▸ Quoted passage
---

Shortly before Rama was announced, the engineers at G+D Netcetera realized the backend architecture of Forward Publishing was wasteful. The number of updates to the CMS is only hundreds per day, so the vast majority of the work to compute pages was repeated each time the TTL of the cache expired. Pages usually only have a few changes when they’re recomputed. Flipping the architecture by maintaining a denormalized view of each page that’s incrementally updated as new content arrives seemed like it would be a big improvement.

They initially built a few prototypes with core.async and Missionary to explore this idea. However, these did not address how to store and query the denormalized views in a data-parallel and fault-tolerant manner. As soon as Rama was announced, they realized it provided everything needed to make their idea a reality.

Traditional databases, especially RDBMS’s, serve as both a source of truth and an indexed store to serve queries. There’s a major tension from serving both these purposes, as you want data in a source of truth to be fully normalized to ensure data integrity and consistency. What G+D Netcetera found out the hard way is that only storing data fully normalized caused significant performance issues for their application.

---

▸ Given exercise 1
Rename "external link icon" to "copy icon" in the records, giving everything from the line containing "This screenshot has width=1372, height=887." down to the line containing "Viewport: 973px width, 1232px height." with all else unchanged.
The records have no connection to the passage about the Forward Publishing backend.

---

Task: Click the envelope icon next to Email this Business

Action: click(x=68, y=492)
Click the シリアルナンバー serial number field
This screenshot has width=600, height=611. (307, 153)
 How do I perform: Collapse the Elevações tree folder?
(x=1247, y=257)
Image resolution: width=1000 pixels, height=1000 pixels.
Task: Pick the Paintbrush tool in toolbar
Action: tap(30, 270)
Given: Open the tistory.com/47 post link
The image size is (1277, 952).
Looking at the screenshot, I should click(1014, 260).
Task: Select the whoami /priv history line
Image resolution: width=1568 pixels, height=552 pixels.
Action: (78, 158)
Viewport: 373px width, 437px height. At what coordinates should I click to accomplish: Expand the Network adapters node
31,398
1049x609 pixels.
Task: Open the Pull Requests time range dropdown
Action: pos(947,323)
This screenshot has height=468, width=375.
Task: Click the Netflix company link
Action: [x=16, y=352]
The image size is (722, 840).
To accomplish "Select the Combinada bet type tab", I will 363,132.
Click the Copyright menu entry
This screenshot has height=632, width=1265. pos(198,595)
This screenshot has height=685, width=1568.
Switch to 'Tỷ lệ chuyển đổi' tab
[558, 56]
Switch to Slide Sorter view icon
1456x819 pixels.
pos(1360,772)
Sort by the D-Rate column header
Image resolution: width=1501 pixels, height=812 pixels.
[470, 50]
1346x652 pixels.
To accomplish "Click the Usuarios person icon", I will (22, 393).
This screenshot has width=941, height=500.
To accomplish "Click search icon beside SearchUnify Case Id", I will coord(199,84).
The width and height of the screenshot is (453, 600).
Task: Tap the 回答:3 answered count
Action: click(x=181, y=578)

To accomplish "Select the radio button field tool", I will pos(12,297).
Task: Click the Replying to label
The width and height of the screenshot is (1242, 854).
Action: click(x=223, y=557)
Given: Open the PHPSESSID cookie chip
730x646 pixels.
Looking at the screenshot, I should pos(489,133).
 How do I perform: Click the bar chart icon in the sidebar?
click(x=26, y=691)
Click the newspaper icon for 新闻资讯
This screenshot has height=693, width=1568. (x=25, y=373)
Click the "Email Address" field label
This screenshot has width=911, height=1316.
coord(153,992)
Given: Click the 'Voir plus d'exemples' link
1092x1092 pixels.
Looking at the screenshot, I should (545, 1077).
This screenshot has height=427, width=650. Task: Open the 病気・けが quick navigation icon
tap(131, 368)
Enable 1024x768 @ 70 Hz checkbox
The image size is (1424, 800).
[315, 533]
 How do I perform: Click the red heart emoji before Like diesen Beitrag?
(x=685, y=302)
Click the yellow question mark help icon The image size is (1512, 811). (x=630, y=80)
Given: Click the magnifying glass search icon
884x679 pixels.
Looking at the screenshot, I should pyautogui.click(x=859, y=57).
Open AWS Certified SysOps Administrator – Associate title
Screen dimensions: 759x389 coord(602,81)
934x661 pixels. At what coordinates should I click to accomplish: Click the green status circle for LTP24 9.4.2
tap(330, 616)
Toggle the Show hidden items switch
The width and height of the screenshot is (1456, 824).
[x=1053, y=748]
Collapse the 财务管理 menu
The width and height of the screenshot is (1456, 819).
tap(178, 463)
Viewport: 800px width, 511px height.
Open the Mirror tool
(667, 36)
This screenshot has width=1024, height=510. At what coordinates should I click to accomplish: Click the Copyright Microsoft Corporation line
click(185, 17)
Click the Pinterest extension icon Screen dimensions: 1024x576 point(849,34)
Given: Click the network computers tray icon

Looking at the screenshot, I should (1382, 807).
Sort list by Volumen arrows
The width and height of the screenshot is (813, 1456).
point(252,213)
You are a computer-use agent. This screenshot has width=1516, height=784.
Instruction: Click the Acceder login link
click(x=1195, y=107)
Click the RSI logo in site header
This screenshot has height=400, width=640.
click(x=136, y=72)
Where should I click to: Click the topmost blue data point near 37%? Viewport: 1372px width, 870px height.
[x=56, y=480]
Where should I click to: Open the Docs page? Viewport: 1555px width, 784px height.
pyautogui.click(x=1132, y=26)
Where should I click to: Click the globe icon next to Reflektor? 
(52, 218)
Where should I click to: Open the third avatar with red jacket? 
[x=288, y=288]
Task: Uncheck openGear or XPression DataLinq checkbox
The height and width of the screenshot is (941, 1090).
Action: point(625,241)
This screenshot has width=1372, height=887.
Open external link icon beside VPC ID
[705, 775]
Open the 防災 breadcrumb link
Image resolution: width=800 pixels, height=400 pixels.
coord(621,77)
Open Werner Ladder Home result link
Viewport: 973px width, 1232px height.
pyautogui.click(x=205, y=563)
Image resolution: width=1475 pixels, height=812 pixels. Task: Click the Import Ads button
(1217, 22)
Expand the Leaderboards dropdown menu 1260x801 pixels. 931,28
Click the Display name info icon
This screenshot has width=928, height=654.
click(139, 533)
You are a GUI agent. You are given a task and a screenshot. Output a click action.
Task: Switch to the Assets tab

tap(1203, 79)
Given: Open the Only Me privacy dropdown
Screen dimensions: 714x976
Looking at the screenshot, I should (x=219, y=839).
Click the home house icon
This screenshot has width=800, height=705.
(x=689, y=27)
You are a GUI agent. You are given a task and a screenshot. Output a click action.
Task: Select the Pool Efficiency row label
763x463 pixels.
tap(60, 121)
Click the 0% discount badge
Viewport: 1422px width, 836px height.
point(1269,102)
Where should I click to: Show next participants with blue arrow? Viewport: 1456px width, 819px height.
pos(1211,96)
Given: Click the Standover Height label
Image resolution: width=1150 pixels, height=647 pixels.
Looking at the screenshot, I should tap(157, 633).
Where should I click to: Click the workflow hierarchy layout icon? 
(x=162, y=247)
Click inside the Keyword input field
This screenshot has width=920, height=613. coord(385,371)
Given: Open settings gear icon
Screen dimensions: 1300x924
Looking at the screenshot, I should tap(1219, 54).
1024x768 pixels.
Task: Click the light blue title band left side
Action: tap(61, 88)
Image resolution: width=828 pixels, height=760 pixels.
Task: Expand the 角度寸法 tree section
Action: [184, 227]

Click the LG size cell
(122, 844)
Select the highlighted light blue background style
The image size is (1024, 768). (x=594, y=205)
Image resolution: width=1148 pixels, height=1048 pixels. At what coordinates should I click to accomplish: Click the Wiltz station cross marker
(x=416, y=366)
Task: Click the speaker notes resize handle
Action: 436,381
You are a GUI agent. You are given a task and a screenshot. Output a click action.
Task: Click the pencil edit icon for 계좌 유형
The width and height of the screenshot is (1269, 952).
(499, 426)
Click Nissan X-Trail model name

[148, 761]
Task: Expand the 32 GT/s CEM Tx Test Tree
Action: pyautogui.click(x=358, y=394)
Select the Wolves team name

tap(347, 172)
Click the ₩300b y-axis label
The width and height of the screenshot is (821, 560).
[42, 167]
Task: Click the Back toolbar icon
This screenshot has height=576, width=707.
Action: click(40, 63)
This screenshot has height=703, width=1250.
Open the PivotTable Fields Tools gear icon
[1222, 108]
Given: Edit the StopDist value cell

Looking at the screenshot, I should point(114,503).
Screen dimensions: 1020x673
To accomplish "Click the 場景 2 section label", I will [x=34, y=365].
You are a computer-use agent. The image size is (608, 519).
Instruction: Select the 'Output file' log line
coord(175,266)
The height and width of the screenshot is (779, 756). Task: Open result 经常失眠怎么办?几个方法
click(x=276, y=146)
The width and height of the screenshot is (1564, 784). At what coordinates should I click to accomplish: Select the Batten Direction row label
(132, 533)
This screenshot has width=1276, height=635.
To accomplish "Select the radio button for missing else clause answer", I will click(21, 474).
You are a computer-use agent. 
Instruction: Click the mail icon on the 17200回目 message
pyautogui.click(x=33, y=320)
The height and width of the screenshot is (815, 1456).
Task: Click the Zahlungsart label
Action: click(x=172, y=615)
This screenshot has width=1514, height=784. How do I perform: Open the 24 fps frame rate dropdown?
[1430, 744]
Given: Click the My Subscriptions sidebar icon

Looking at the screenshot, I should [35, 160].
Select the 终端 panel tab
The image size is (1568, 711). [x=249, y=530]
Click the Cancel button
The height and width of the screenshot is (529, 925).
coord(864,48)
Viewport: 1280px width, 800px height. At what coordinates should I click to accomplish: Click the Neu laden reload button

---

▸ Given exercise 2
Continue the passage about the Forward Publishing backend from the point where it stops.

▸ Exercise output 1
This screenshot has width=1372, height=887.
Open copy icon beside VPC ID
[705, 775]
Open the 防災 breadcrumb link
Image resolution: width=800 pixels, height=400 pixels.
coord(621,77)
Open Werner Ladder Home result link
Viewport: 973px width, 1232px height.

▸ Exercise output 2
Rama explicitly separates the source of truth from the indexed datastores that serve queries. It provides a coherent and general model for incrementally materializing indexed datastores from the source of truth in a scalable, high-performance, and fault-tolerant way. You get the data integrity benefits of full normalization and the freedom to fully optimize indexed datastores for queries in the same system. That tension between data integrity and performance that traditionally exists just does not exist in Rama.

Backend dataflow

At the core of G+D Netecetera’s Rama-based implementation is a microbatch topology that maintains a denormalized view of each page as new content comes in. The denormalized views are PStates (“partitioned state”) that reduce the work to render a page to just a single lookup by key.

New content could be a new article, edits to an existing article, or edits to the layout of a page. The microbatch topology determines all denormalized entities affected by new content, which involves updating and traversing the graph of entities. This whole process takes less than a second and results in content always being fresh for all pages.

G+D Netcetera built a small internal library similar to Pregel on top of Rama’s dataflow abstractions. This allows them to easily express the code performing graph operations like the aforementioned traversals.

The core microbatch topology relies heavily on Rama’s batch blocks, a computation abstraction that has the same capabilities as relational languages (inner joins, outer joins, aggregation, subqueries). Batch blocks are the core abstraction that enables G+D Netcetera’s graph computations.

PState examples

Unlike databases, which have fixed data models (e.g. relational, key/value, graph, column-oriented), PStates can have any data model conceivable. PStates are based on the simpler primitive of data structures, and each data model is just a particular combination of data structures. This flexibility allows each PState to be tuned to exactly match the use cases they support. G+D Netcetera materializes many PStates of many different shapes in their Forward Publishing implementation.

Let’s take a look at some of their PState schemas to see how they use the flexibility of PStates. These examples are in Clojure because G+D Netcetera uses Rama’s Clojure API, but Rama also has a Java API.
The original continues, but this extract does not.